年金を担保にした「偽装質屋」――被害を拡大させたのは誰だ?:窪田順生の時事日想(2/3 ページ)
年金を担保にした「偽装質屋」が増えている。この手口は使い古されたものだが、なぜ急に増えているのか。その背景には、2006年に施行された法改正があった。
使い古された手口がブレイクをした理由
2010年ごろ、「消えた老人」などといって、全国で100歳以上で所在不明の老人が23万人いることが分かったと大騒ぎになったが、その裏にはこういう年金担保を使ったアングラビジネスがあった。事実、山口組系暴力団幹部(36)が、すでに死亡している他の幹部の父親の年金600万円を不正受給し、組の運営費に充てていたとして警視庁に逮捕されたこともあった。先ほどふれた福岡の「偽装質屋」も1988年ごろから高齢者を相手にして、年金を担保にしてカネを貸し付けていたという。

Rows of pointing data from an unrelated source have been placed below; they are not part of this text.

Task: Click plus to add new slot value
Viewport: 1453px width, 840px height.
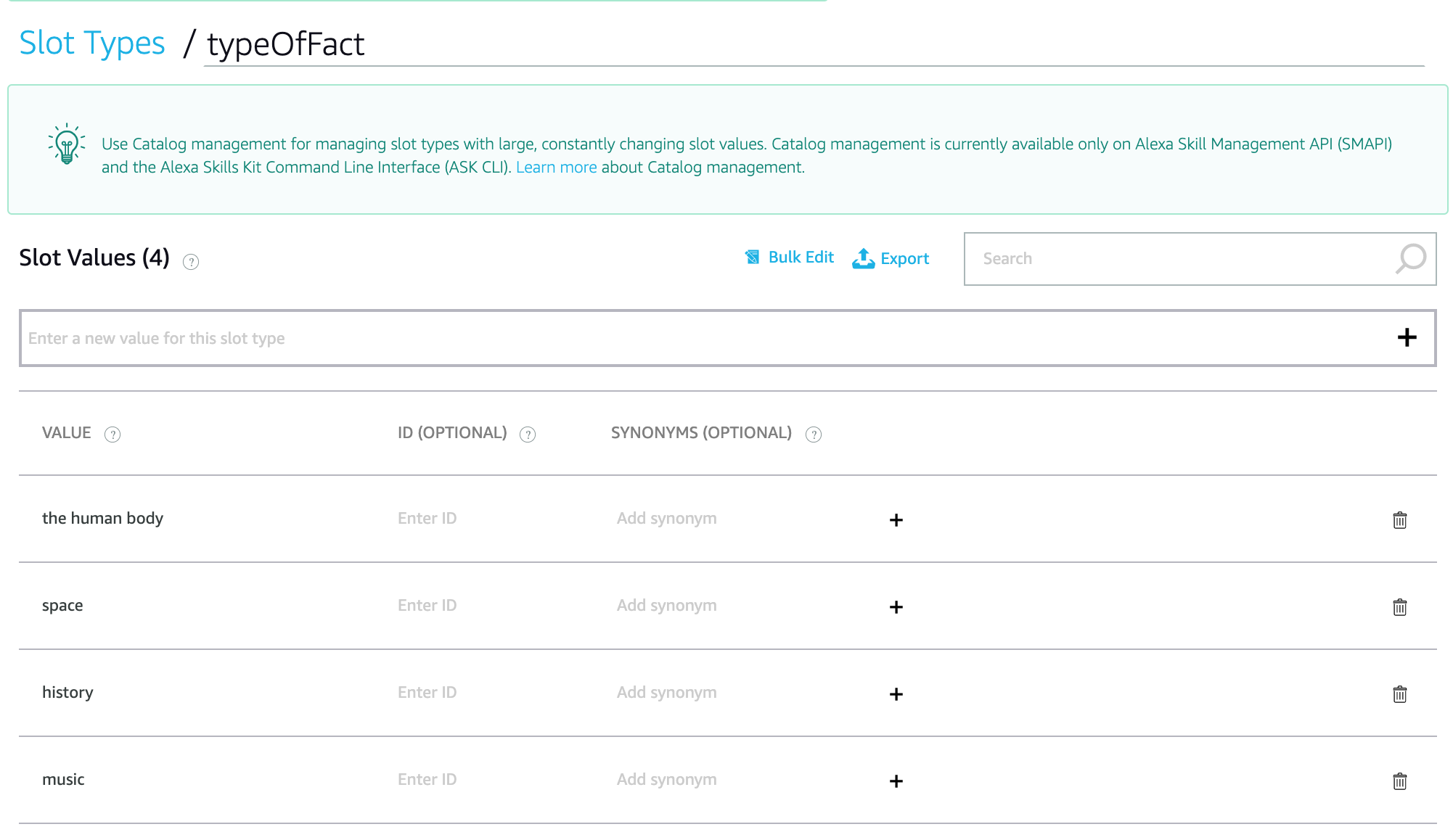Action: coord(1407,337)
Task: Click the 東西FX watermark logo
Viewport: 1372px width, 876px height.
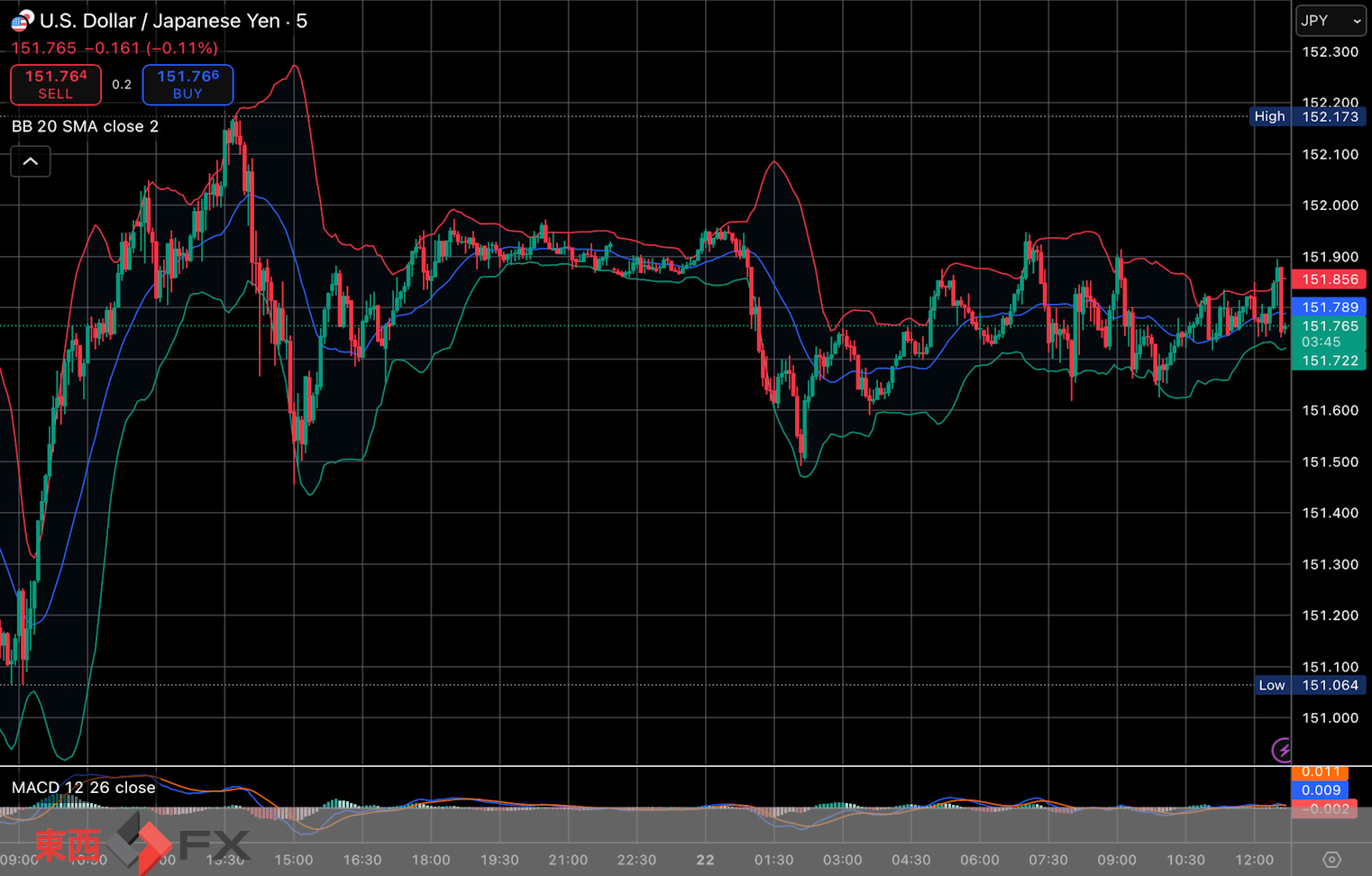Action: pos(142,844)
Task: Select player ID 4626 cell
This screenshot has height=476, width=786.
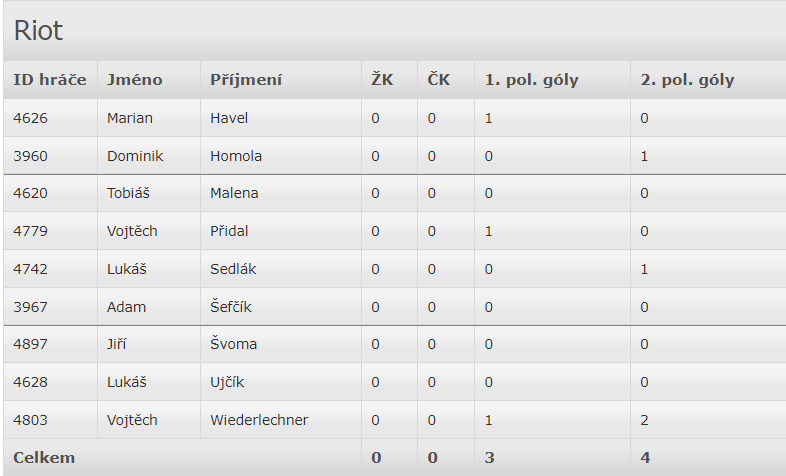Action: [x=30, y=118]
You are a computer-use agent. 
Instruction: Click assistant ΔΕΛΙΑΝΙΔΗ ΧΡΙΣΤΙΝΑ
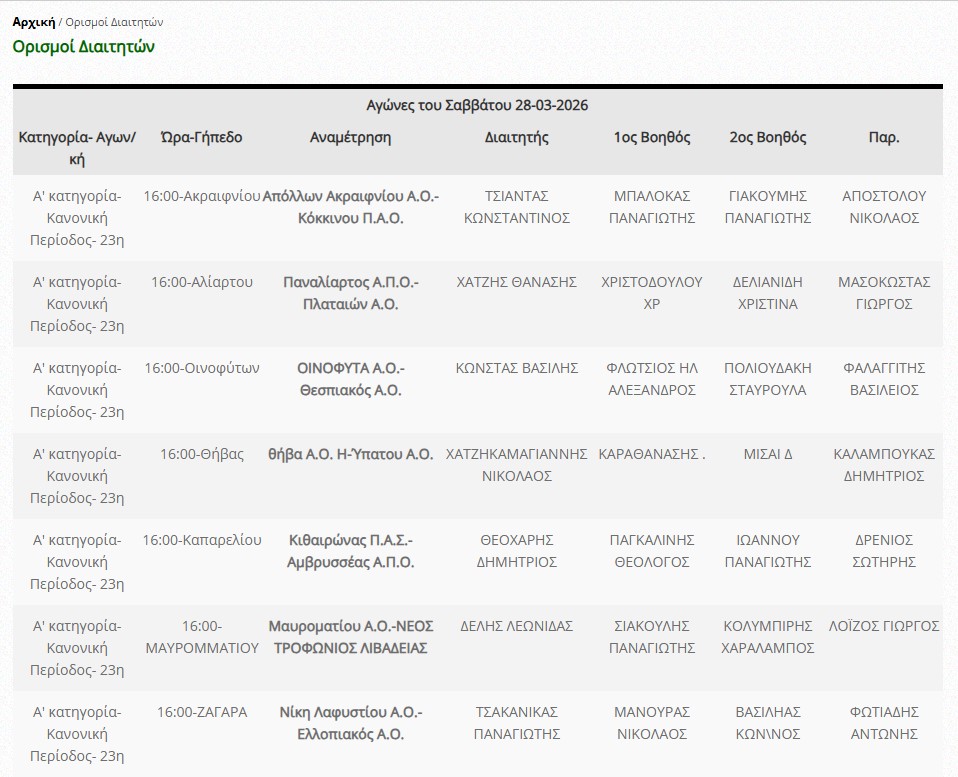tap(767, 293)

そんな使い古された手口がなぜ急にブレイクをしたのか。答えは簡単だ。
総量規制の影響だ(関連記事)。ご存じかもしれないが、2006年の貸金業法改正によって、カネを借りれるのは定期収入がある人で、「年収の3分の1まで」という条件をもうけた。貧乏人ほど借金しなくちゃいけないのに殺す気か、と文句を言ったら、金融庁のおえらいさんは「そういう人はキャベツをかじってて」と相手にしなかった。

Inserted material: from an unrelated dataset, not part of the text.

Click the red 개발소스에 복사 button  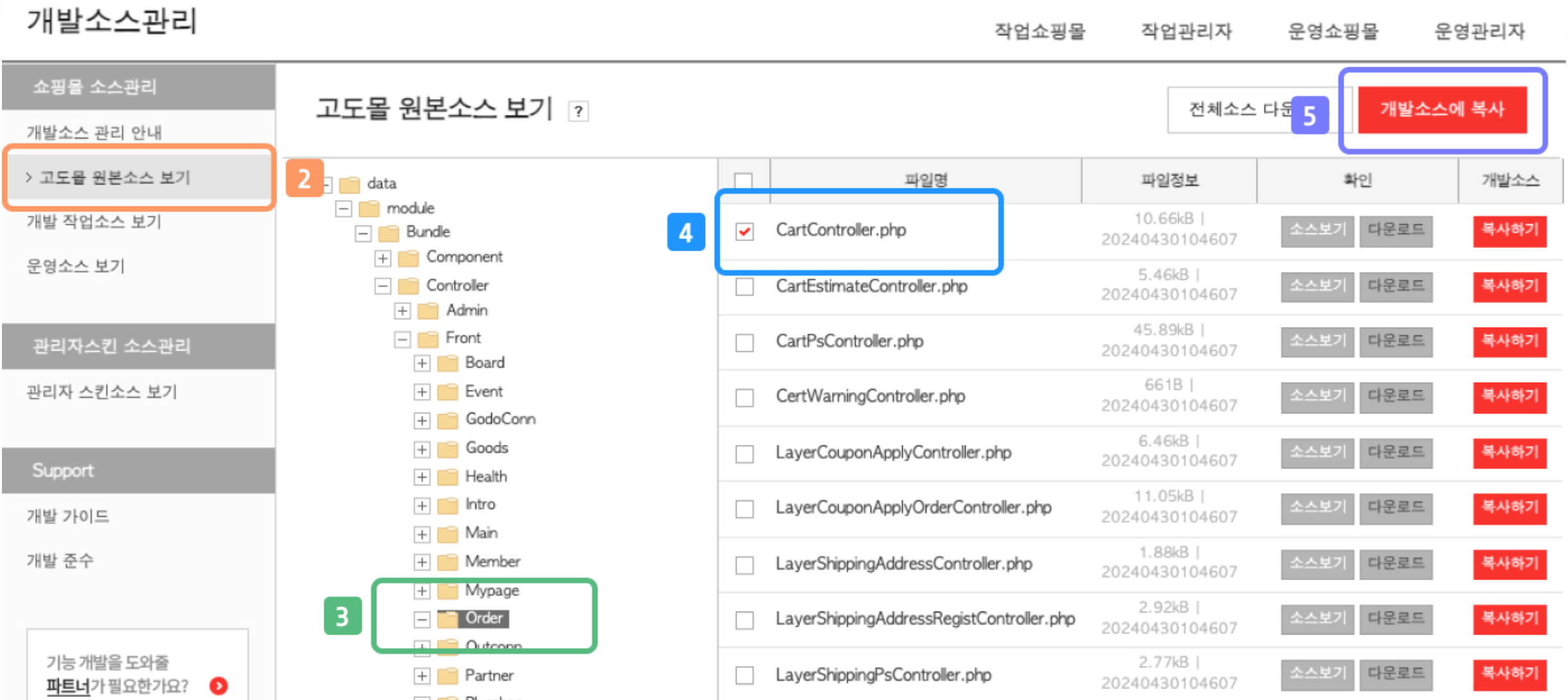[x=1442, y=110]
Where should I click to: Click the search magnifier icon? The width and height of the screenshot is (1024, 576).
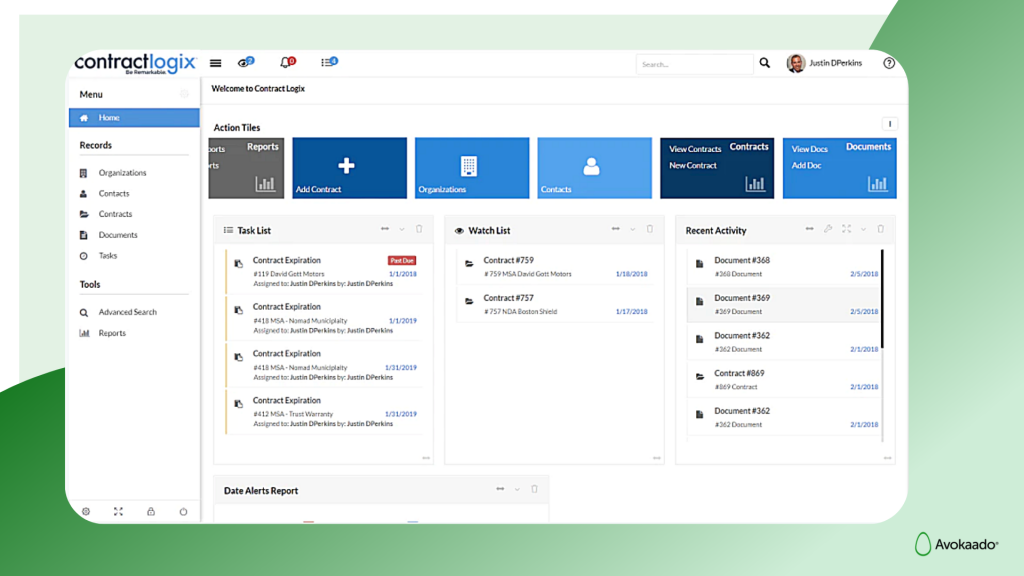coord(765,63)
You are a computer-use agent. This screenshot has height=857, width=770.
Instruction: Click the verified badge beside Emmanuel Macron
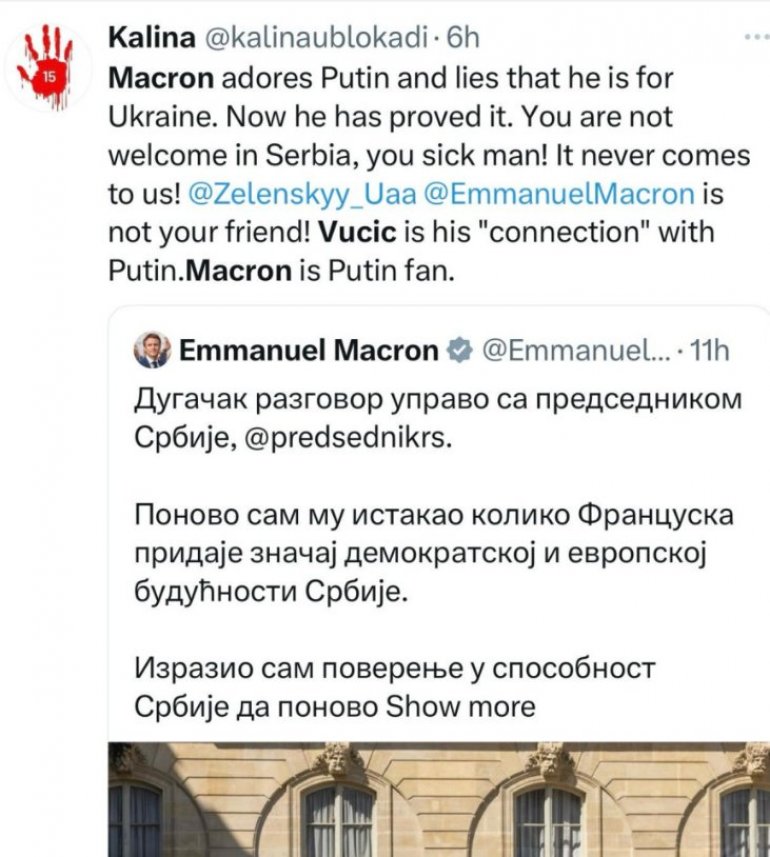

だから多くの人が、ヤミ金にすがった。定職についていない人や仕事を失った東北の被災者、そして高齢者……。“最後の頼みの綱”を警察に売る恩知らずはいない。ヤミ金の摘発数は右肩下がりで減っていった。被害額も2012年には最少の109億9000万円まで減少した、と警察庁が得意げに発表したが、なんのことはない、「偽装質屋」に流れていたというわけだ。
昨年2月以降、群馬、愛知、大分、鹿児島などで計11人が逮捕され、被害者は約4300人にものぼる。しかも、5月30日に福岡で摘発された偽装質屋なども、5年間で少なくとも約9600人に約74億円も貸し付けたという。